(Collection entries)
+++
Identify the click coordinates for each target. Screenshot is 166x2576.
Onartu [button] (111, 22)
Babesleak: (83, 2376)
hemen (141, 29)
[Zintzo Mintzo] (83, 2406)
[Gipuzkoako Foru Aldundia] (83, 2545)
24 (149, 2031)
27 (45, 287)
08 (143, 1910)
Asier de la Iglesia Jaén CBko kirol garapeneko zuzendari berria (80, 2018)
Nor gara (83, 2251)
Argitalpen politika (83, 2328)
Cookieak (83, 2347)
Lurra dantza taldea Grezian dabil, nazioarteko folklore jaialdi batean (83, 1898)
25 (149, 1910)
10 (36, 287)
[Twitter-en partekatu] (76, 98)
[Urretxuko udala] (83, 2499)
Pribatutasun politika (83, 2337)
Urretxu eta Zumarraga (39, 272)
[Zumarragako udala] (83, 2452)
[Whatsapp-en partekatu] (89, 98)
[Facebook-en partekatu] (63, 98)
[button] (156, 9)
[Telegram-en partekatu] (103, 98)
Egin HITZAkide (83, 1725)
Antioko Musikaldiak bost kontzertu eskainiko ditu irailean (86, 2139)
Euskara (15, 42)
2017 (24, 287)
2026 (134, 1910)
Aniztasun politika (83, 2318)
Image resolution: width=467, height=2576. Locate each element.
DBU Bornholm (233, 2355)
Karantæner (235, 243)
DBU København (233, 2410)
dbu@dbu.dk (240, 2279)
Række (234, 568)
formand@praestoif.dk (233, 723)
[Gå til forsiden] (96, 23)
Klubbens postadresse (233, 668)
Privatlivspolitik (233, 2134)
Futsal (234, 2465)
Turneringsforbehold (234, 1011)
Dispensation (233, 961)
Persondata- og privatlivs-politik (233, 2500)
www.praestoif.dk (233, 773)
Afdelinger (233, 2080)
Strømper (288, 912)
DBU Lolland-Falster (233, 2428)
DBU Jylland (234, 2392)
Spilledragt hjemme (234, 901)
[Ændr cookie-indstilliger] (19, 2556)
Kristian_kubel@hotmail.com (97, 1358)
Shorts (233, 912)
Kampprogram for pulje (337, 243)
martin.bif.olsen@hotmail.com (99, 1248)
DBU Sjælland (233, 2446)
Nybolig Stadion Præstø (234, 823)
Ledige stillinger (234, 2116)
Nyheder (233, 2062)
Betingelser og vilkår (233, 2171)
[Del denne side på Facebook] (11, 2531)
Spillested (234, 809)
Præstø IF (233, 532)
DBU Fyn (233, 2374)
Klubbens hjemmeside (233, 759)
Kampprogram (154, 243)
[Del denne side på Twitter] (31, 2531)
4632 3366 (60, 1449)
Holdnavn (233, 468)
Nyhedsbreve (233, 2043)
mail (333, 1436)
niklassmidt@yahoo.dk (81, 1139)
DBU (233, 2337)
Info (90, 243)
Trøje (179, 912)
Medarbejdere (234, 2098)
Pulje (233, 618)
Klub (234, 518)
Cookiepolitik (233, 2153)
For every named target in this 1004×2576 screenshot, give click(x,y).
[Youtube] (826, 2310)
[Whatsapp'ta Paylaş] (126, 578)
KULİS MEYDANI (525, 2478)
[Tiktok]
+++
### WORK INSTRUCTIONS
Calculate the number of lines above that include the word "praestoif", giving that number by itself.

### PROBLEM SOLUTION
2